In conclusion, the DISCERN neoadjuvant trial demonstrated that an excellent pCR rate of 73% (95% CI 0.39–0.93) can be achieved with the use of four doses of neoadjuvant cemiplimab. The trial highlights the limitations of imaging assessments, with most patients achieving only a PR by RECIST 1.1 and PMR by iPERCIST criteria, despite having a pCR.
Urgent work is required to customise imaging and metabolic response criteria to the neoadjuvant context, and it will be of critical importance to develop harmonised guidelines for the pathological assessment of neoadjuvant immunotherapy response for CSCC, with the criteria proposed to standardise the assessment of areas of acellular keratin.

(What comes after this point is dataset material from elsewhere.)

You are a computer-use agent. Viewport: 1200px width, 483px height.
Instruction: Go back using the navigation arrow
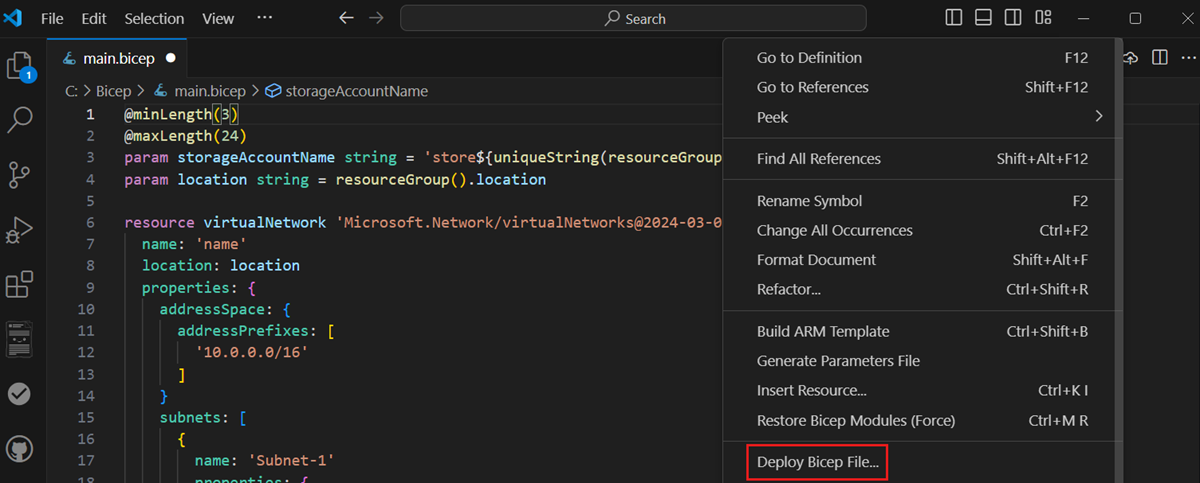(346, 18)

As multiple phase II/III neoadjuvant trials for CSCC (e.g., NCT06295809, NRG-HN014) investigate the role of neoadjuvant immunotherapy for locoregionally advanced CSCC, further advances may be facilitated by the identification of biomarkers to optimise patient selection for those with tumours that will respond, and by improved real-time assessment modalities, including imaging approaches that assist differentiation between pseudoprogression and progressive disease.

Supplementary Materials

The following supporting information can be downloaded at: https://www.mdpi.com/article/10.3390/cancers17101727/s1, Table S1. Summary table of all adverse events reported as worst grade per event per patient; Table S2. Summary table of cemiplimab-related adverse events, including those possibly, probably, and definitely related, reported as worst grade per event per patient; Table S3. Summary of the intra-operative surgical assessments; Figure S1. Consolidated Standards of Reporting Trials (CONSORT) flow diagram; Figure S2. Representative images of the radiological response observed in Participant ID 006, in whom a pathological complete response was achieved; Figure S3. Representative images of progressive disease observed in Participant ID 011.

Author Contributions

Conceptualization—A.M.L. and D.R.; Data curation—A.M.L., B.B., C.M.A. and J.S.; Formal analysis—A.M.L., C.M.A., A.C. and I.H.; Funding acquisition—A.M.L. and D.R.; Investigation—A.M.L.; Methodology—A.M.L., I.H. and D.R.; Project administration—A.M.L.; Resources—A.M.L., B.B., P.L., C.M.A., J.S., B.B., M.M., A.W., K.N., J.H., K.Y.C., A.C., R.R., E.M., T.Q. and D.R.; Supervision—A.M.L., M.M., A.W. and D.R.; Validation—A.M.L., C.M.A., J.S., B.J. and A.C.; Visualization—A.M.L.; Writing—original draft, A.M.L. and B.B.; Writing—review and editing, A.M.L., B.B., P.L., C.M.A., J.S., B.J., M.M., A.W., K.N., J.H., K.Y.C., A.C., R.R., E.M., T.Q., I.H. and D.R. All authors have read and agreed to the published version of the manuscript.

Funding

The DISCERN trial was sponsored by the Peter MacCallum Cancer Centre, which also provided in-kind support for the trial’s conduct. Institutional funding for the trial was received from Regeneron Pharmaceuticals. Regeneron Pharmaceuticals reviewed the manuscript prior to submission but did not contribute to the conceptualisation, study design, study conduct, data acquisition, analyses, or writing. A National Health and Medical Research Council Investigator Grant (Australia) received by DR supported the translational work of the DISCERN trial.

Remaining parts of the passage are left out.